-- Data to process follows --
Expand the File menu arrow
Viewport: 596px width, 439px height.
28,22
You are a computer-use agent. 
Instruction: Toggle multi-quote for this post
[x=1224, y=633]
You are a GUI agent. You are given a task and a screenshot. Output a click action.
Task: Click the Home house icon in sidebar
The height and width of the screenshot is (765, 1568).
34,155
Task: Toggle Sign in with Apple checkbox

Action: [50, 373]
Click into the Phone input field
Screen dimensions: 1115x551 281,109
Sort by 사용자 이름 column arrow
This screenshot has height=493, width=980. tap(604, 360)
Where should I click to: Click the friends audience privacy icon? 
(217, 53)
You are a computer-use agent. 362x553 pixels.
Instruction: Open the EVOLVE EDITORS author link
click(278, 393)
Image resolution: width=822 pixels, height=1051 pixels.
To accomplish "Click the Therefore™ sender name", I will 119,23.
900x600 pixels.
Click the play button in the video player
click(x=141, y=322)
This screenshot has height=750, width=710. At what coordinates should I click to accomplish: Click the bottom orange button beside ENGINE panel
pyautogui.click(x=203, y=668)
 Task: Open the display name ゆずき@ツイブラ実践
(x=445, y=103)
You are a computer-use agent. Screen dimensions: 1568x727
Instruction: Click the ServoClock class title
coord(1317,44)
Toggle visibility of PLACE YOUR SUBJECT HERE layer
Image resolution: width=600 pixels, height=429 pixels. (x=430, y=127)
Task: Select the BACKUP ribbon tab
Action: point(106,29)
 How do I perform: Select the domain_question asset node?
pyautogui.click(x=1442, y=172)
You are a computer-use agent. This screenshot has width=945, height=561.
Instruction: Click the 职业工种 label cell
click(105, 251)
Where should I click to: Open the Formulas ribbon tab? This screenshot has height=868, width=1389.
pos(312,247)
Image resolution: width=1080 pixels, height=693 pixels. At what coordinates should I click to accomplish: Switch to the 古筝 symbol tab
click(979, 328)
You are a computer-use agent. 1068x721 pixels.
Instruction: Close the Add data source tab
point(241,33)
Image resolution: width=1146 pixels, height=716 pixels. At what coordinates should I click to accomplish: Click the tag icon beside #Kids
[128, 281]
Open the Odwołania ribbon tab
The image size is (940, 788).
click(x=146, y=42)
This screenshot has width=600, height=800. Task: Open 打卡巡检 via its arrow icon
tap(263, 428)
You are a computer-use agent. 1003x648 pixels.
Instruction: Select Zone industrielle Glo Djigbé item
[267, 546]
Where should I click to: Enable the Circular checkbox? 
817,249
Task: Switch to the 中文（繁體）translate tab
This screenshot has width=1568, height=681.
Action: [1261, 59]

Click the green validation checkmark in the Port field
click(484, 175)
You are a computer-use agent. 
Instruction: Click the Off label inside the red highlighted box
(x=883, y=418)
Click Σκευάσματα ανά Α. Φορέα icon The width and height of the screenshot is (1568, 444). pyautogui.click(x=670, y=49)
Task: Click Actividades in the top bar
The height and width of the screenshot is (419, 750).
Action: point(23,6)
-- Data to process concluded --
▶ Aim of the task:
Output every line of the data again, exactly.

▶ Solution to this exercise:
Expand the File menu arrow
Viewport: 596px width, 439px height.
28,22
You are a computer-use agent. 
Instruction: Toggle multi-quote for this post
[x=1224, y=633]
You are a GUI agent. You are given a task and a screenshot. Output a click action.
Task: Click the Home house icon in sidebar
The height and width of the screenshot is (765, 1568).
34,155
Task: Toggle Sign in with Apple checkbox

Action: [50, 373]
Click into the Phone input field
Screen dimensions: 1115x551 281,109
Sort by 사용자 이름 column arrow
This screenshot has height=493, width=980. tap(604, 360)
Where should I click to: Click the friends audience privacy icon? 
(217, 53)
You are a computer-use agent. 362x553 pixels.
Instruction: Open the EVOLVE EDITORS author link
click(278, 393)
Image resolution: width=822 pixels, height=1051 pixels.
To accomplish "Click the Therefore™ sender name", I will 119,23.
900x600 pixels.
Click the play button in the video player
click(x=141, y=322)
This screenshot has height=750, width=710. At what coordinates should I click to accomplish: Click the bottom orange button beside ENGINE panel
pyautogui.click(x=203, y=668)
 Task: Open the display name ゆずき@ツイブラ実践
(x=445, y=103)
You are a computer-use agent. Screen dimensions: 1568x727
Instruction: Click the ServoClock class title
coord(1317,44)
Toggle visibility of PLACE YOUR SUBJECT HERE layer
Image resolution: width=600 pixels, height=429 pixels. (x=430, y=127)
Task: Select the BACKUP ribbon tab
Action: point(106,29)
 How do I perform: Select the domain_question asset node?
pyautogui.click(x=1442, y=172)
You are a computer-use agent. This screenshot has width=945, height=561.
Instruction: Click the 职业工种 label cell
click(105, 251)
Where should I click to: Open the Formulas ribbon tab? This screenshot has height=868, width=1389.
pos(312,247)
Image resolution: width=1080 pixels, height=693 pixels. At what coordinates should I click to accomplish: Switch to the 古筝 symbol tab
click(979, 328)
You are a computer-use agent. 1068x721 pixels.
Instruction: Close the Add data source tab
point(241,33)
Image resolution: width=1146 pixels, height=716 pixels. At what coordinates should I click to accomplish: Click the tag icon beside #Kids
[128, 281]
Open the Odwołania ribbon tab
The image size is (940, 788).
click(x=146, y=42)
This screenshot has width=600, height=800. Task: Open 打卡巡检 via its arrow icon
tap(263, 428)
You are a computer-use agent. 1003x648 pixels.
Instruction: Select Zone industrielle Glo Djigbé item
[267, 546]
Where should I click to: Enable the Circular checkbox? 
817,249
Task: Switch to the 中文（繁體）translate tab
This screenshot has width=1568, height=681.
Action: [1261, 59]

Click the green validation checkmark in the Port field
click(484, 175)
You are a computer-use agent. 
Instruction: Click the Off label inside the red highlighted box
(x=883, y=418)
Click Σκευάσματα ανά Α. Φορέα icon The width and height of the screenshot is (1568, 444). pyautogui.click(x=670, y=49)
Task: Click Actividades in the top bar
The height and width of the screenshot is (419, 750).
Action: point(23,6)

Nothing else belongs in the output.